Our in-hospital mortality rate of 17.9% is comparable with that of others [25-27], and we observed no differences in survival probability between the two groups.

Lu and colleagues demonstrated the non-inferiority of UACP in comparison with BACP in patients undergoing arch reconstruction for aortic dissection [34]. In contrast, Wiedemann and coworkers showed that the BACP group had better 30-day survival (19% vs. 5%; p=0.059) [25].

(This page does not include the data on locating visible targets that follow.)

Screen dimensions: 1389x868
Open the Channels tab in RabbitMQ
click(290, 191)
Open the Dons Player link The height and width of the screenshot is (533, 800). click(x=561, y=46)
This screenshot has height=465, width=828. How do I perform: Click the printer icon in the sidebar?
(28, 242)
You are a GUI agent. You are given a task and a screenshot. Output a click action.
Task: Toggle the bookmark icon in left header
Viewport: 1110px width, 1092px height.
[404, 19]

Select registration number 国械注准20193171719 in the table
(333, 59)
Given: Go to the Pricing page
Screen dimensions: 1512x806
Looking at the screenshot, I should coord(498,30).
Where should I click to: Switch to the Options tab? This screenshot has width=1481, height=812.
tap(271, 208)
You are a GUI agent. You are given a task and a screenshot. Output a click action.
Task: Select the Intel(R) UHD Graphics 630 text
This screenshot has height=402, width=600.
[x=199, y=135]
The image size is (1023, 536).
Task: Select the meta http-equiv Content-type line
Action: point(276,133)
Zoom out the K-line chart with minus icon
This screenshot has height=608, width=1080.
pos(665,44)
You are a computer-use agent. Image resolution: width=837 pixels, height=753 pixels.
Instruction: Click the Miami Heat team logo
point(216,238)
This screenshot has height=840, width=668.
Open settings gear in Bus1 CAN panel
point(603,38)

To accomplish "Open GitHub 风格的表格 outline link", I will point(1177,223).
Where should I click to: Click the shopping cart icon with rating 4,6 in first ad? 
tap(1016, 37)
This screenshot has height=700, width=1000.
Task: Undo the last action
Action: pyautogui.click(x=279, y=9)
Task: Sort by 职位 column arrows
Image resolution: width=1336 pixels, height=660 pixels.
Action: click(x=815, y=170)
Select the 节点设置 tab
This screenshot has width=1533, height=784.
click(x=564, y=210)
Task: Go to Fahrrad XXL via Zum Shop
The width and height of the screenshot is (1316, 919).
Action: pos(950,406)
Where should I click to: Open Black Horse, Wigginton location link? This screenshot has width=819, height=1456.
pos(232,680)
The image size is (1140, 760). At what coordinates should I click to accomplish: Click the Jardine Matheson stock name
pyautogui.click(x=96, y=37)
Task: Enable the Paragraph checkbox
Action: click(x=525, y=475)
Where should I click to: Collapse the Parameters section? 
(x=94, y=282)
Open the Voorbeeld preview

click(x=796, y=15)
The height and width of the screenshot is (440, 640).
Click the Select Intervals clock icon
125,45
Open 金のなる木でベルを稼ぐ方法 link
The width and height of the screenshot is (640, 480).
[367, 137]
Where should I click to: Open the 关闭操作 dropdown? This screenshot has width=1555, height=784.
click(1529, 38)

In 2007, the IRAD investigators proposed a risk model for early mortality, in which age >70 years, prior aortic valve replacement, preoperative systemic hypotension, shock or tamponade, migrating chest pain, any pulse deficit, intraoperative hypotension, right ventricular dysfunction and coronary artery bypass graft were identified as risk factors for mortality. On the contrary, the partial arch replacement was associated with lower mortality [35].

In our entire series, the multivariate regression analysis showed that complete aortic arch replacement, age >75 years, acute kidney injury requiring replacement therapy, and respiratory failure were independent risk factors for operative mortality. On the other hand, the proximal extension of the surgical correction of the dissected aorta did not affect early results. Therefore, if the root is involved, either a valve-sparing operation or a Bentall procedure can be performed with a relative safeness [36].

Even the role of patient’s age is somewhat controversial. In one of the earlier papers on this topic, Neri and colleagues analyzed surgical results in octogenarians, and they concluded that a found 30-day mortality of 83% and an intraoperative mortality of 33% were excessively high to justify a surgical repair in this subgroup of patients [37]. In 2002, Mehta and coworkers analyzed data from the IRAD, stratifying patients by age with a cutoff of 70 years: postoperative complications were similar in the two groups; among patients treated surgically, in-hospital mortality was higher in the elderly cohort (37.5% vs. 23%) but still lower than medically managed patients of corresponding age [38]. In 2010, Trimarchi et al. reviewed the IRAD and, analyzing in-hospital mortality of medically versus surgically managed patients, concluded that surgery continued to be recommended for patients aged 70-80 years and beneficial for octogenarians [4]. Similar conclusions were found by Rylski et al. collecting data from the German Registry for Acute Aortic Dissection Type A registry [39]. Our experience showed that older patients (age >75 years) had a four-fold increased risk of in-hospital mortality, and the indication to surgery should be cautiously evaluated case by case.

This is a retrospective, observational, nonrandomized study and several limitations should be kept in consideration: first, unrecognized risk factors might affect clinical outcomes. Secondly, the preoperative presence of malperfusion was not evaluated during the study, although it can be assumed that the incidence of malperfusion was homogeneously distributed between the two groups of patients.

Furthermore, this study represents a single-center experience focused on the difference between UACP and BACP, and the sample is relatively small, thus underestimating the statistical power of the analysis, although it reflects quite a large real world practice.

In conclusion, our study on cerebral protection in AAAD showed there is no evidence that BACP is superior to UACP combined with HCA for emergency aortic arch surgery in preventing early PNI and in-hospital mortality. BACP can be achieved with security also via right axillary cannulation alone, with no increased of PNI and inhospital mortality.